We now proceed to the proof of Theorem 1, but first it is helpful to give a brief summary. To bound the EMD from above, we give a candidate transport plan that is based on the multigrid strategy depicted in Fig. 13 for the case $d=2$. In this case, the strategy is to divide the domain into square windows with two square panels per side, as shown in Fig. 13. The mass in each window is then redistributed in such a way that the new distribution is constant on each window.
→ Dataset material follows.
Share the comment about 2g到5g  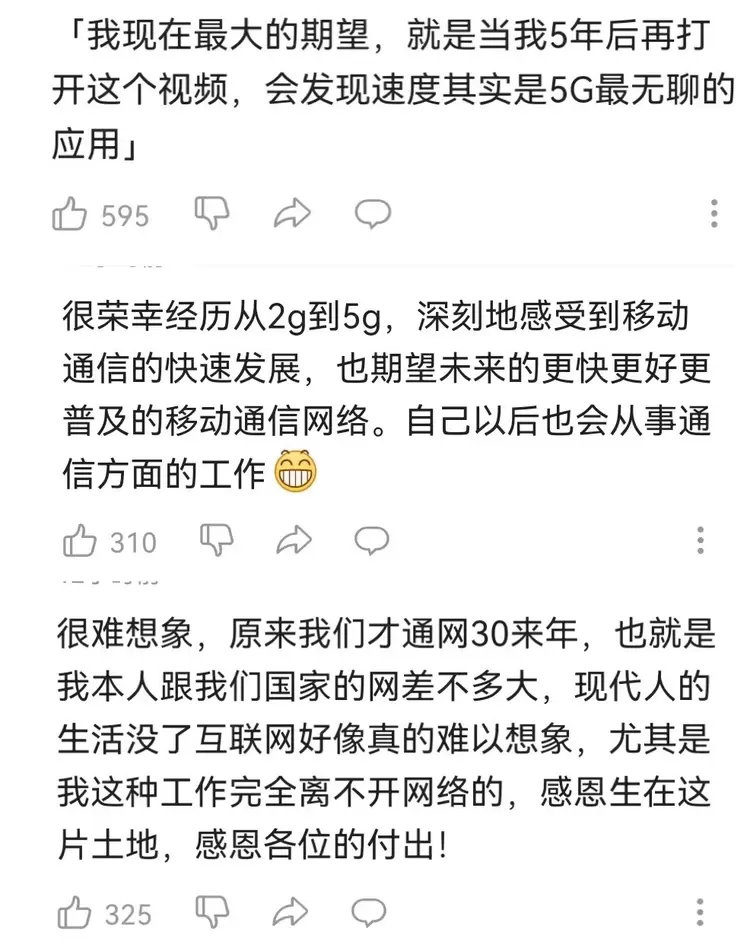(295, 541)
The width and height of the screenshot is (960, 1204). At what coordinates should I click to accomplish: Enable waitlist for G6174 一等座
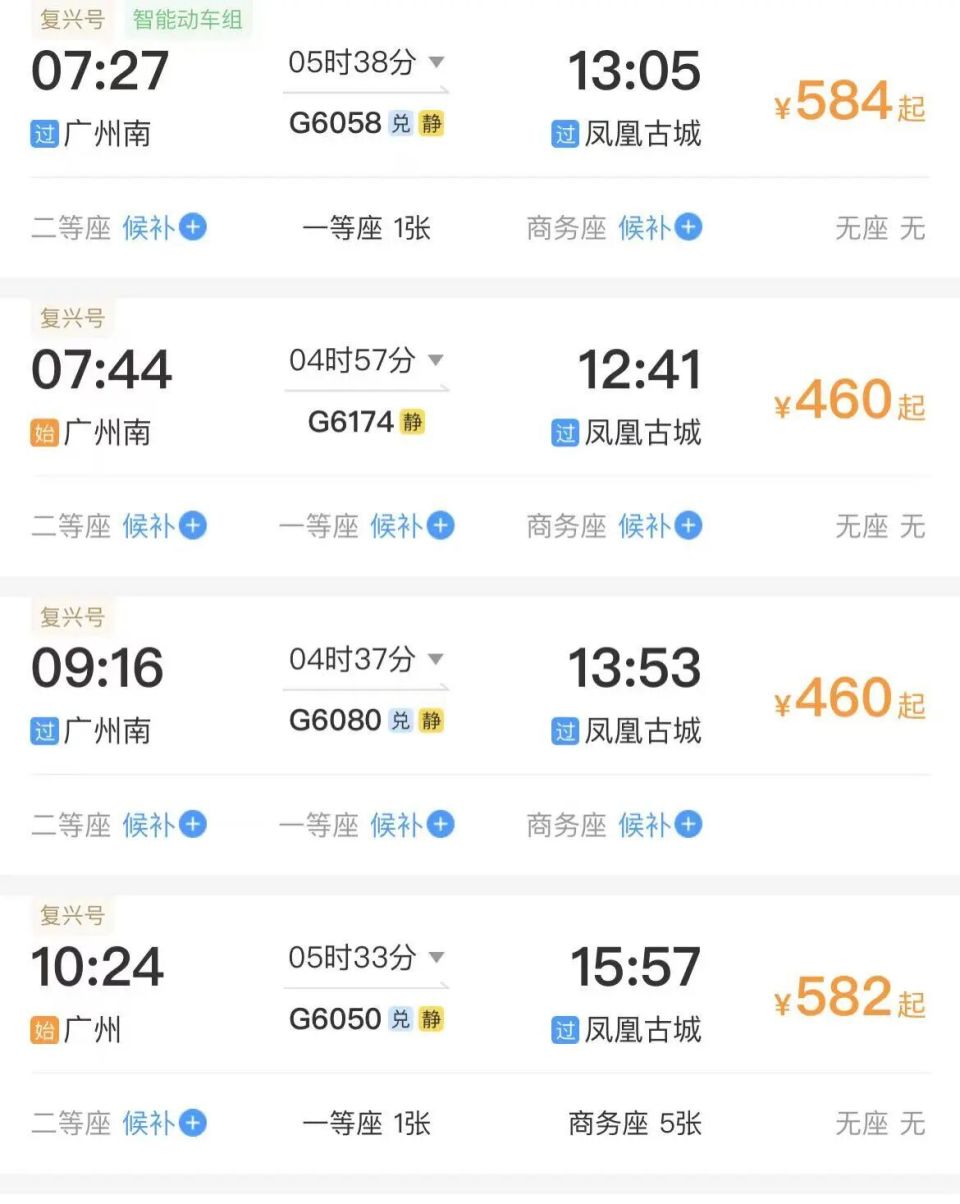click(438, 525)
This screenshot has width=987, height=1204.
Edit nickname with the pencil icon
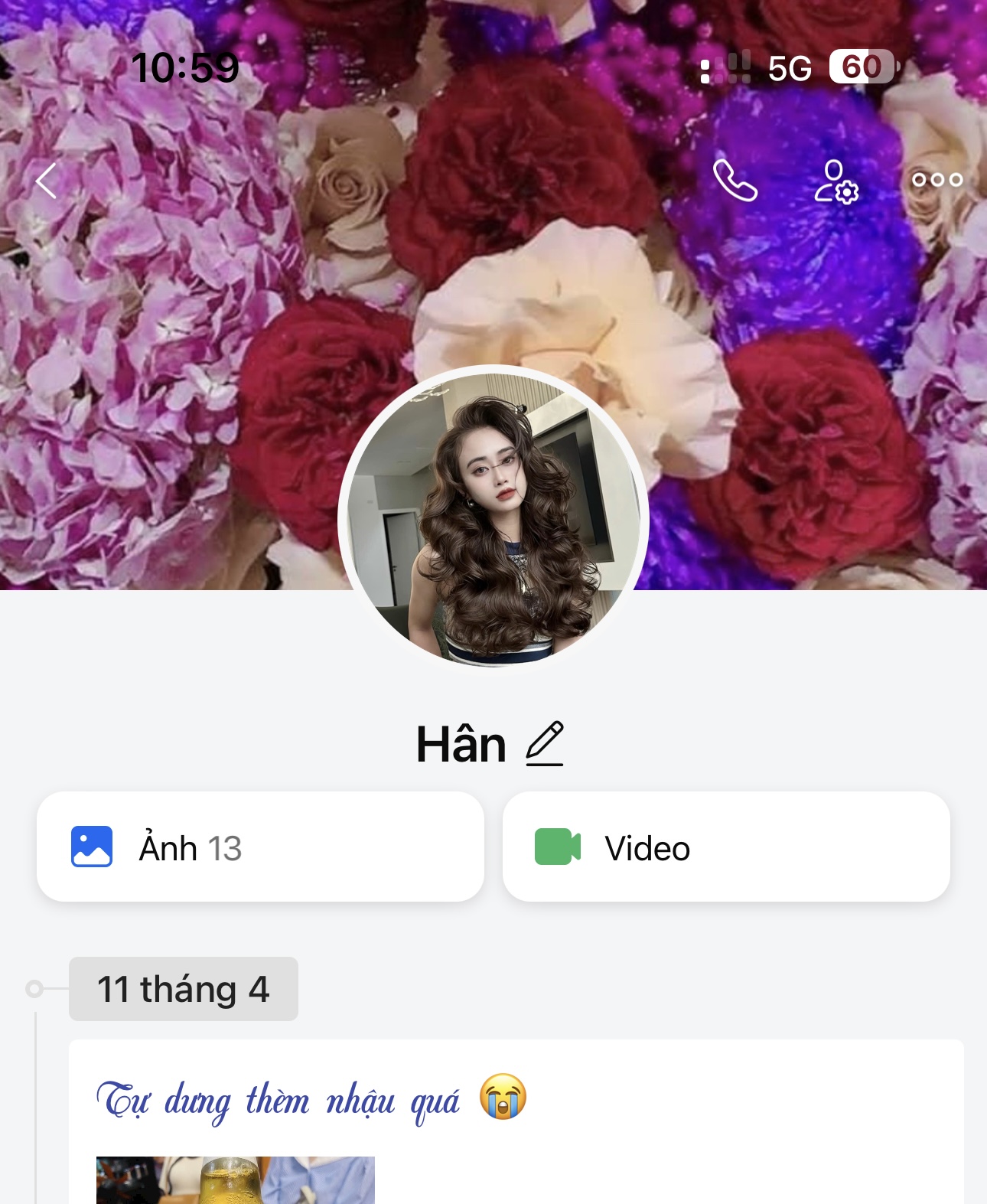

Each window then becomes a panel in a window that is a factor a factor of two larger in each dimension, and the process is repeated until the distribution on the entire square is constant. For $d >2$, the plan is the same, except that each window is a hypercube $2^d$ panels. The cost of the complete transport plan can be bounded by the sum of the costs of the transport plan for each step. These costs are computed in the proof below and their sum leads to the bound in Theorem 1.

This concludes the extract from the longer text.